Saved data entries:
▽

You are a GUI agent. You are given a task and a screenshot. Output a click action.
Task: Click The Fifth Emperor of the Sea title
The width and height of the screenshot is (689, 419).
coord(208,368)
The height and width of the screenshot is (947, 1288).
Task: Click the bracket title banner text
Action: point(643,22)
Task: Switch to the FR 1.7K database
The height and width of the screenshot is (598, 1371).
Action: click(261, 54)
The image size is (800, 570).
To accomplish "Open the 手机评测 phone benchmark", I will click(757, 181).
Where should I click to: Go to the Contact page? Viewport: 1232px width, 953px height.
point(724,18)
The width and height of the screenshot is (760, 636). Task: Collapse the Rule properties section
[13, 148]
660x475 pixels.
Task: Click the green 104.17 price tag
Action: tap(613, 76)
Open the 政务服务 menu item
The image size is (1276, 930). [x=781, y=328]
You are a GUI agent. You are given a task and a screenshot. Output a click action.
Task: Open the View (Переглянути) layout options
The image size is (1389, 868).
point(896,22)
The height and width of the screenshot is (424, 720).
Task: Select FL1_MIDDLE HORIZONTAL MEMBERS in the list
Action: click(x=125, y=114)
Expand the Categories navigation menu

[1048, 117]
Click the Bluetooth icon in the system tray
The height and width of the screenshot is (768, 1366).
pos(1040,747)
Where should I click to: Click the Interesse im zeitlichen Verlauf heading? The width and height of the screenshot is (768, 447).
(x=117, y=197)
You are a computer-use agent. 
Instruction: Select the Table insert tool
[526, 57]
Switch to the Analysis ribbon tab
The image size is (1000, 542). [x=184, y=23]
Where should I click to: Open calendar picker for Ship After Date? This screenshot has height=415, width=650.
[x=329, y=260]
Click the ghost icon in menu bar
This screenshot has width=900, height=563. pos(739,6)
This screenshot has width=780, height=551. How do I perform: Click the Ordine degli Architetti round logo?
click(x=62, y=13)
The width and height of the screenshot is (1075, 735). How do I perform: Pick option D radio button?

△

* [Prompt]: Could I ask you to return the records exactly and in full?

* [Solution to this exercise]:
You are a GUI agent. You are given a task and a screenshot. Output a click action.
Task: Click The Fifth Emperor of the Sea title
The width and height of the screenshot is (689, 419).
coord(208,368)
The height and width of the screenshot is (947, 1288).
Task: Click the bracket title banner text
Action: point(643,22)
Task: Switch to the FR 1.7K database
The height and width of the screenshot is (598, 1371).
Action: click(261, 54)
The image size is (800, 570).
To accomplish "Open the 手机评测 phone benchmark", I will click(757, 181).
Where should I click to: Go to the Contact page? Viewport: 1232px width, 953px height.
point(724,18)
The width and height of the screenshot is (760, 636). Task: Collapse the Rule properties section
[13, 148]
660x475 pixels.
Task: Click the green 104.17 price tag
Action: tap(613, 76)
Open the 政务服务 menu item
The image size is (1276, 930). [x=781, y=328]
You are a GUI agent. You are given a task and a screenshot. Output a click action.
Task: Open the View (Переглянути) layout options
The image size is (1389, 868).
point(896,22)
The height and width of the screenshot is (424, 720).
Task: Select FL1_MIDDLE HORIZONTAL MEMBERS in the list
Action: click(x=125, y=114)
Expand the Categories navigation menu

[1048, 117]
Click the Bluetooth icon in the system tray
The height and width of the screenshot is (768, 1366).
pos(1040,747)
Where should I click to: Click the Interesse im zeitlichen Verlauf heading? The width and height of the screenshot is (768, 447).
(x=117, y=197)
You are a computer-use agent. 
Instruction: Select the Table insert tool
[526, 57]
Switch to the Analysis ribbon tab
The image size is (1000, 542). [x=184, y=23]
Where should I click to: Open calendar picker for Ship After Date? This screenshot has height=415, width=650.
[x=329, y=260]
Click the ghost icon in menu bar
This screenshot has width=900, height=563. pos(739,6)
This screenshot has width=780, height=551. How do I perform: Click the Ordine degli Architetti round logo?
click(x=62, y=13)
The width and height of the screenshot is (1075, 735). How do I perform: Pick option D radio button?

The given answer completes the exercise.